■ Records of locating words and elements
* * *

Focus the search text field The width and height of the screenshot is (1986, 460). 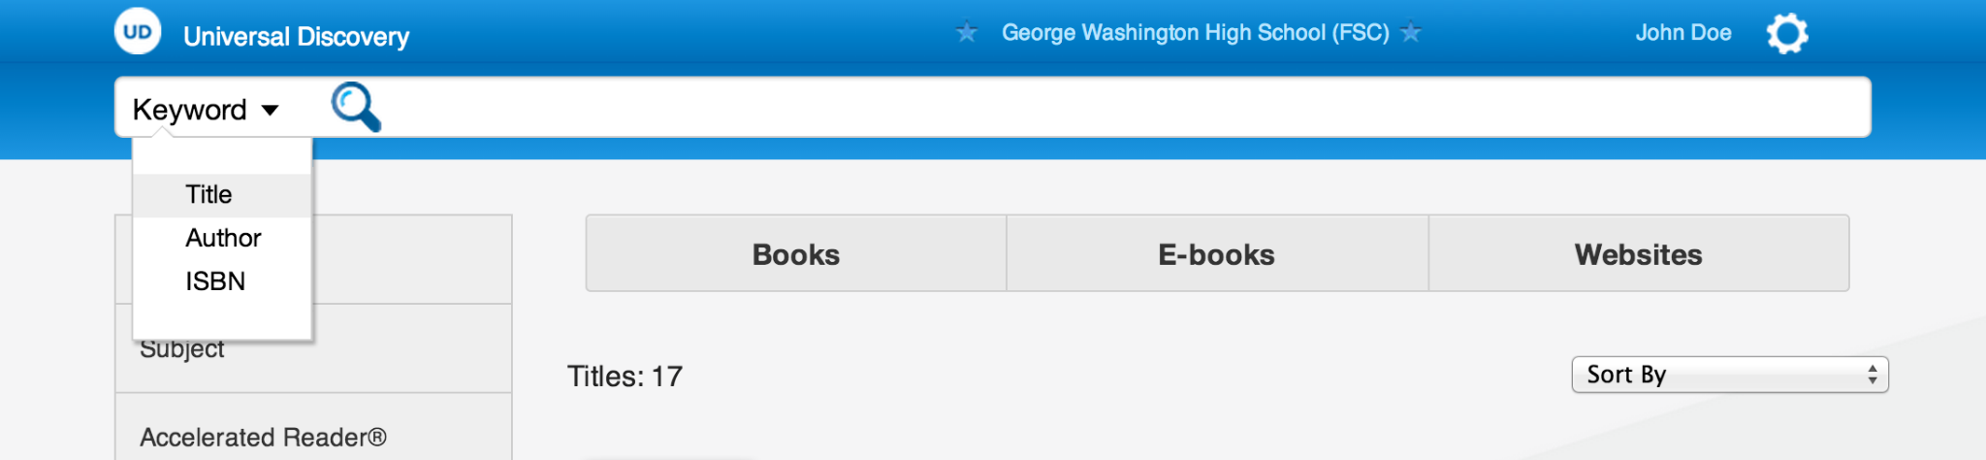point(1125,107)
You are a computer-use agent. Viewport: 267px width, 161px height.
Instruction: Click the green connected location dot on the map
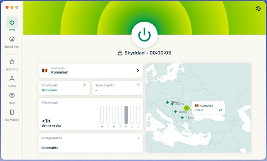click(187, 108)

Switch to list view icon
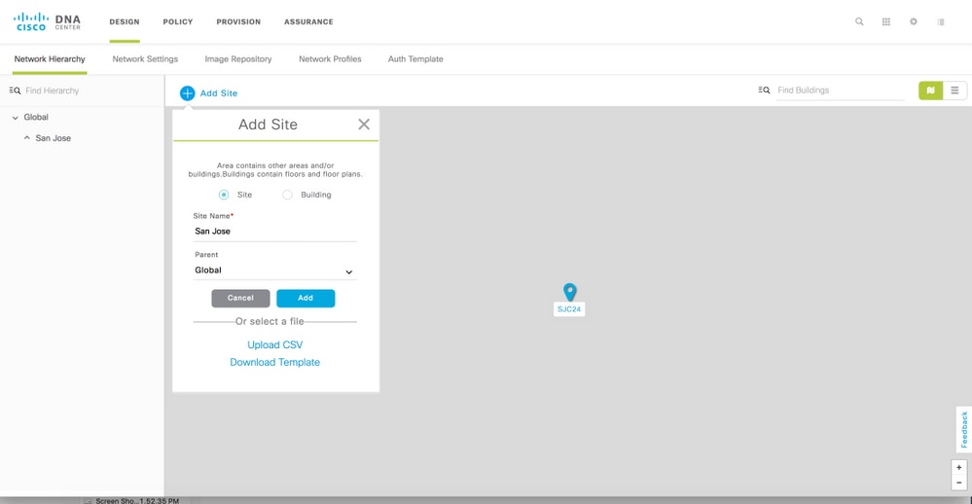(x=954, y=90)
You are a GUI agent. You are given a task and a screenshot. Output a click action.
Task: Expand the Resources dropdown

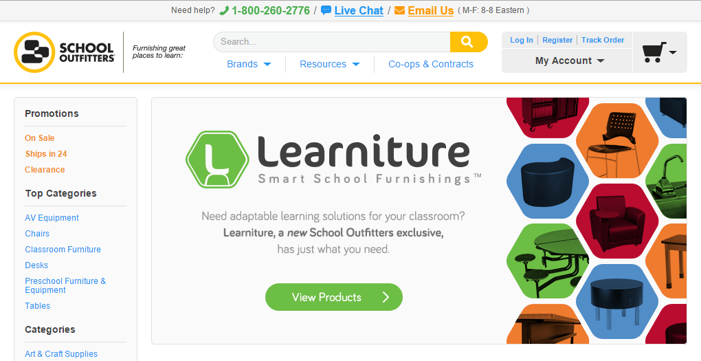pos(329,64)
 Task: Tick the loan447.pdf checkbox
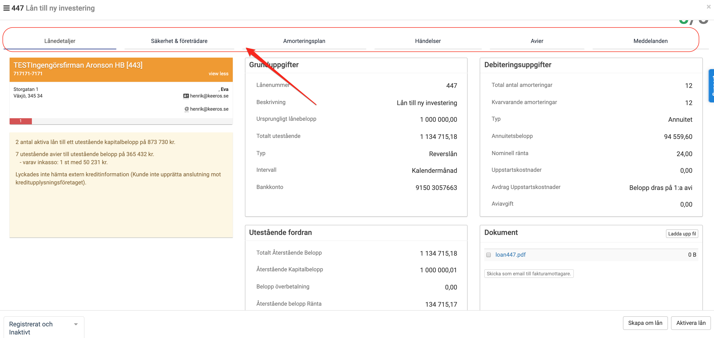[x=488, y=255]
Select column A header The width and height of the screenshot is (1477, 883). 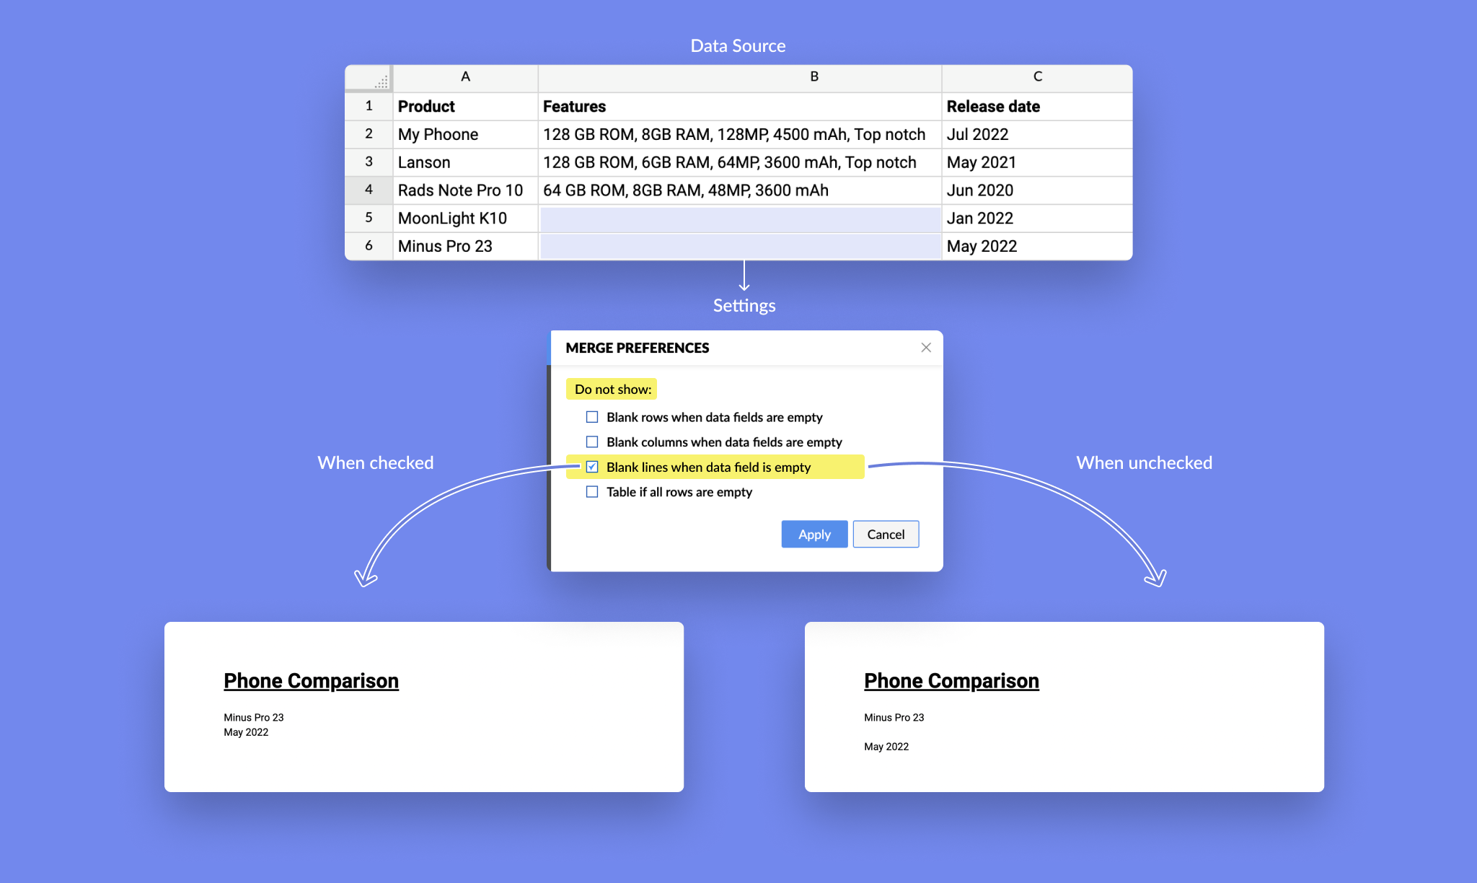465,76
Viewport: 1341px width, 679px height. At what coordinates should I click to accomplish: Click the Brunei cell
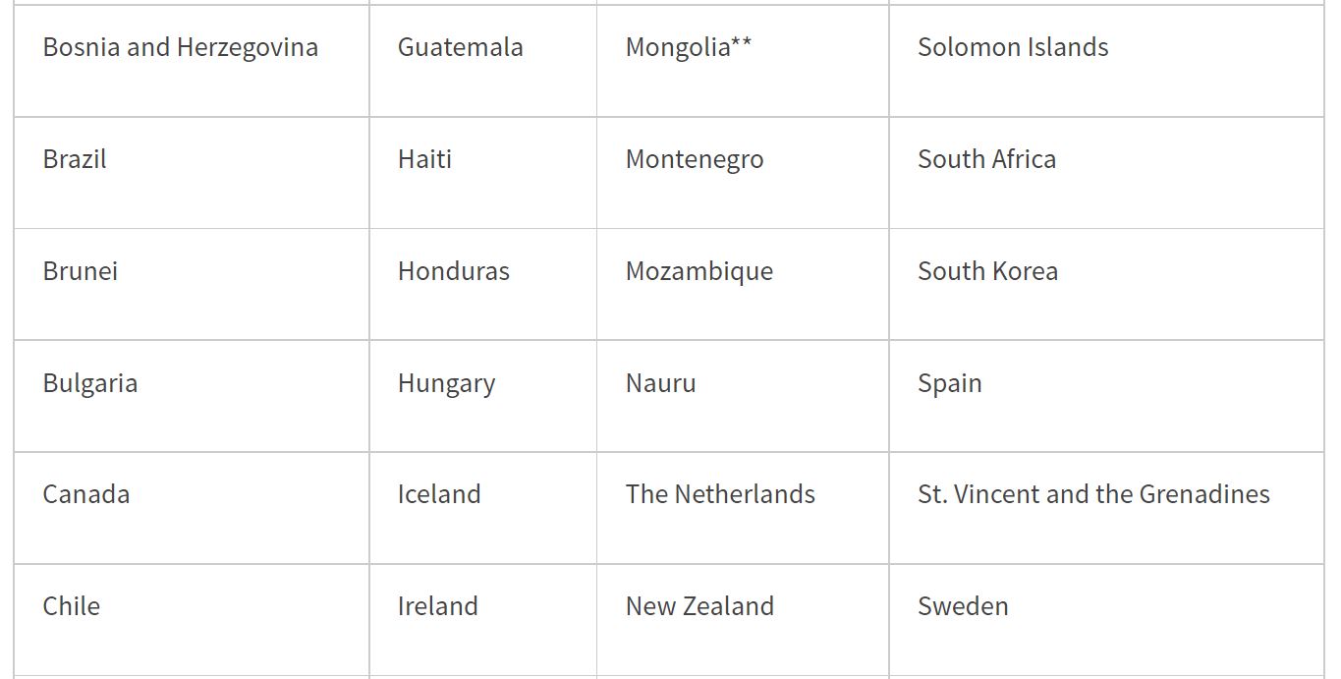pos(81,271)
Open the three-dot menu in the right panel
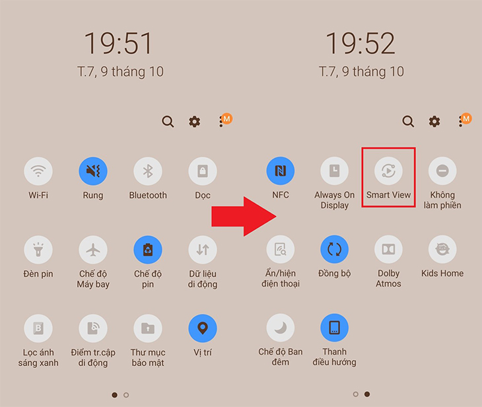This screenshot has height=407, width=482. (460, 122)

* * *

■ Goal
Rewrite the lines from the one containing "Viewport: 1341px width, 679px" through the end of the records, inclusive, as a Markdown table with the columns Row and Line. Skip blank lines and leave the pictures out.

■ Solution
| Row | Line |
|---|---|
| 1 | Viewport: 1341px width, 679px height. At what coordinates should I click to accomplish: Click the Brunei cell |
| 2 | pos(81,271) |
| 3 | Open the three-dot menu in the right panel |
| 4 | This screenshot has height=407, width=482. (460, 122) |